Anaemia/Anemia is a deficiency
in the number or quality of red blood cells in your body. Red blood
cells carry oxygen around your body using a particular protein called
haemoglobin. Anaemia means that either the level of red blood cells or the level of haemoglobin is lower than normal.
Anaemia is defined as a deficiency of total red blood cell oxygen capacity. Blood with this deficiency is impaired in its ability to deliver adequate oxygen to the body’s tissues. Many common anemias are the result of a reduction in red blood cell size, a decrease in the production of new red blood cells, or an increase in the destruction of existing red blood cells. Microcytic anemia, or anemia due to smaller sized red blood cells, is caused by conditions that impair hemoglobin production. Iron deficiency is the most common cause of such an impairment. Decreased production of new red blood cells, and consequential low red blood cell numbers, is usually related to problems with the bone marrow. Among other things, these problems can be caused by deficiencies in B vitamins, viral infections, autoimmune disorders, or abnormally low EPO hormone levels. Hemolytic anemia, or excessive destruction of red blood cells, can be caused by autoimmune attack against red blood cells, infections, or physical damage to red blood cells.

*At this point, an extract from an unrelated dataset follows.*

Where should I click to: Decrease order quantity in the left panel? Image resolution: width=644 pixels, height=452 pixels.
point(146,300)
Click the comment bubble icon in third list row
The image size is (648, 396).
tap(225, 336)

Overactive spleen activity can also lead to this kind of anemia.
RISK FACTORS FOR ANEMIA
- Insufficient intake of iron or copper
- Insufficient intake of B9 (folate) or B12
- Infections e.g.: HIV, parvovirus B19, malaria
- Lead exposure, especially as a child
- Liver disease
- Inherited disorders e.g.: Sickle-cell anemia, G6PD deficiency, alpha or beta thalassemia, orotic aciduria, fanconi anemia, diamond- blackfan anemia
- Chemotherapeutic drugs
- Blood loss
- Any chronic disease or inflammatory state
NOTE: Even though food supplements works sometimes better than medicines, please do not try to me medical practitioners and consult with your family doctor before using.